(1) This should link to the mathematica.stackexchange crosspost.

(2) The notebook should use consistent notation for {P1,P2,P3}.

(3) You might try the suggestion from a comment (mine) in MSE. Specifically, convert exponentials to trigs, and optimize the log of the expression of interest.

P1[\[Phi]_] := 
  2^-4*ExpToTrig[ ((E^(I*(\[Phi]/2)) + 
         E^(-I*(\[Phi]/2))) (E^(I*(-(\[Phi]/2))) + 
         E^(I*(\[Phi]/2))))]^2;
P2[\[Phi]_] := 
  2^-3 *ExpToTrig[ (E^(I*(\[Phi])) - 
       E^(-I*(\[Phi]))) (E^(I*(-\[Phi])) - E^(I*(\[Phi])))];
P3[\[Phi]_] := 
  2^-4 *ExpToTrig[ ((E^(I*(\[Phi]/2)) - 
         E^(-I*(\[Phi]/2))) (E^(I*(-(\[Phi]/2))) - 
         E^(I*(\[Phi]/2))))]^2;
L[\[Phi]_, m0_, m1_, 
  m2_] := ((P1[\[Phi]])^m0)*((P2[\[Phi]])^m1)*((P3[\[Phi]])^m2)

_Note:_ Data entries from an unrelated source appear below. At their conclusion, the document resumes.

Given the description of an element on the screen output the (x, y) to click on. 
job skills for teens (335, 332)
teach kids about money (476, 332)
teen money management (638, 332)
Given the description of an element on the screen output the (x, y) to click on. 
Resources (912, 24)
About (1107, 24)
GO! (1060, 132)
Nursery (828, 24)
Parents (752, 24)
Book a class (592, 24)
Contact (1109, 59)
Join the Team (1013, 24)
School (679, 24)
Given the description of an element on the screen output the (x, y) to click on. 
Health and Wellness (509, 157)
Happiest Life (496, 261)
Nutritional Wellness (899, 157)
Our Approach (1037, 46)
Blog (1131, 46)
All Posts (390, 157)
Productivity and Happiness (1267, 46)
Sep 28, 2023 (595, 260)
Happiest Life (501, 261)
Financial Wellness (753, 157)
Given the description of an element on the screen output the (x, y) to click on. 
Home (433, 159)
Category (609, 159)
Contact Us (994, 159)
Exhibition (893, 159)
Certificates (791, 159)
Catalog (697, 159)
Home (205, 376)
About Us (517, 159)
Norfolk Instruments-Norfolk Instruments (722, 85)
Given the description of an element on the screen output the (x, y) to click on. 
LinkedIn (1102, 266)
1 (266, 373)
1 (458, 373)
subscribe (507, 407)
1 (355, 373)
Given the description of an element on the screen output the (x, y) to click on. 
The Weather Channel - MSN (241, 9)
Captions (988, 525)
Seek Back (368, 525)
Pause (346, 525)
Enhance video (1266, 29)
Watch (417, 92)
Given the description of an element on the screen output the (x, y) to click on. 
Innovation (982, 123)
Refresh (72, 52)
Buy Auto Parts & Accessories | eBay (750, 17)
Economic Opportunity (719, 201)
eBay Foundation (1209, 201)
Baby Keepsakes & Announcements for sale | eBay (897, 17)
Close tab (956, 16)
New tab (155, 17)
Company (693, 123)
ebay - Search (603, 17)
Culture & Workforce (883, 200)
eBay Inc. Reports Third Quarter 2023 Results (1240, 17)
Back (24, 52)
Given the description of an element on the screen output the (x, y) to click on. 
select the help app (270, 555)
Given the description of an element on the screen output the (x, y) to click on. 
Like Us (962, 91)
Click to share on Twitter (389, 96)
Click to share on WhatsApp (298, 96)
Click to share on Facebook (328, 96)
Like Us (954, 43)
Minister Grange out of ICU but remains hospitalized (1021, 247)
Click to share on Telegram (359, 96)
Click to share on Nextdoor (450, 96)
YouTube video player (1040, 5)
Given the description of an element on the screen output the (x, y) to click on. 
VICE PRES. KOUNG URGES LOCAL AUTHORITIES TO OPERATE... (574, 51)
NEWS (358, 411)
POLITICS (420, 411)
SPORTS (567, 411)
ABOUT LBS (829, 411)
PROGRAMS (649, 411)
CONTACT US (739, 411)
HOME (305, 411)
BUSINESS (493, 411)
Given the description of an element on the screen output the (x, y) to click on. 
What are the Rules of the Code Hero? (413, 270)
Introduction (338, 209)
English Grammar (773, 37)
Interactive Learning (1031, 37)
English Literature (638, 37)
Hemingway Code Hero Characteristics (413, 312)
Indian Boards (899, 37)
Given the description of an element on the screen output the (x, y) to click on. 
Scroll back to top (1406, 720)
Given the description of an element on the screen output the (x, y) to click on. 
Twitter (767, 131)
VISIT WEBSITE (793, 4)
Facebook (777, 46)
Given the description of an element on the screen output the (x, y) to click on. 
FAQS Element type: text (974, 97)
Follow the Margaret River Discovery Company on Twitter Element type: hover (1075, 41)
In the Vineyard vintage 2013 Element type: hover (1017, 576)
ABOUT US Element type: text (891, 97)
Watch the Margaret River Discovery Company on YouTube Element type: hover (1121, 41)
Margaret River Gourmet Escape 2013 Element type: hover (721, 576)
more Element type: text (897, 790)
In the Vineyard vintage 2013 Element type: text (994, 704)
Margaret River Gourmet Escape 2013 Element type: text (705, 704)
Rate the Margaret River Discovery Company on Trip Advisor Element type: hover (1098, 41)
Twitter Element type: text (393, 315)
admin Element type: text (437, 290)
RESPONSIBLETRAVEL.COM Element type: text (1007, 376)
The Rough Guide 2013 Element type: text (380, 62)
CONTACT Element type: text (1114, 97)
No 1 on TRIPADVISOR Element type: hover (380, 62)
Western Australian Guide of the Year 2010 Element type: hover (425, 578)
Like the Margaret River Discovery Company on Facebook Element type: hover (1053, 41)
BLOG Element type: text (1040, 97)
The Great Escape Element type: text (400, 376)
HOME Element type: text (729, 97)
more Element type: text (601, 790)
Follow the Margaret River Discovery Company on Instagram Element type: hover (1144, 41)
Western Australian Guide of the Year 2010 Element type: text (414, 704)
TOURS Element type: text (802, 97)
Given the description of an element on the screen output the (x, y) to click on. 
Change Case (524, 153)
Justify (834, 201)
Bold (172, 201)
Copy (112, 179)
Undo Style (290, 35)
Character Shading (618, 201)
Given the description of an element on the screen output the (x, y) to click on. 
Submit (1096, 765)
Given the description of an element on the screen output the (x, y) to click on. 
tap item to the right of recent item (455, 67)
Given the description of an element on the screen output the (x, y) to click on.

In[24]:= llog = PowerExpand[Log[L[\[Phi], m0, m1, m2]]]

(* Out[24]= -m1 Log[2] + 4 m0 Log[Cos[\[Phi]/2]] + 
 4 m2 Log[Sin[\[Phi]/2]] + 2 m1 Log[Sin[\[Phi]]] *)

In[26]:= Solve[D[llog, \[Phi]] == 0, \[Phi]]

(* Out[26]= {{\[Phi] -> 
   ConditionalExpression[
    2 (-ArcTan[Sqrt[m1 + 2 m2]/Sqrt[
         2 m0 + m1]] + \[Pi] ConditionalExpression[
         1, \[Placeholder]]), 
    ConditionalExpression[1, \[Placeholder]] \[Element] 
     Integers]}, {\[Phi] -> 
   ConditionalExpression[
    2 (ArcTan[Sqrt[m1 + 2 m2]/Sqrt[
        2 m0 + m1]] + \[Pi] ConditionalExpression[1, \[Placeholder]]),
     ConditionalExpression[1, \[Placeholder]] \[Element] Integers]}} *)

Absolutely right, my method should also check for when the log is -Infinity (a boundary case, with this transformation). And, as you note, this happens at multiples of Pi. I should have caught that. Thanks for pointing out the missing solutions.

Good question. I think one way is to find discontinuity points. Skipping some of the setup, here is hoq that could be done.

ee = -m1  Log[2] + 4  m0  Log[Cos[\[Phi]/2]] + 
   4  m2  Log[Sin[\[Phi]/2]] + 2  m1  Log[Sin[\[Phi]]];
Solve[FunctionDiscontinuities[{ee, 0 <= \[Phi] <= 2*Pi}, \[Phi]] && 
  0 <= \[Phi] <= 2*Pi, \[Phi]]

(* During evaluation of In[18]:= FunctionDiscontinuities::unkds: Warning: The set of discontinuities may be incomplete due to missing domain and discontinuity information for some of the functions involved.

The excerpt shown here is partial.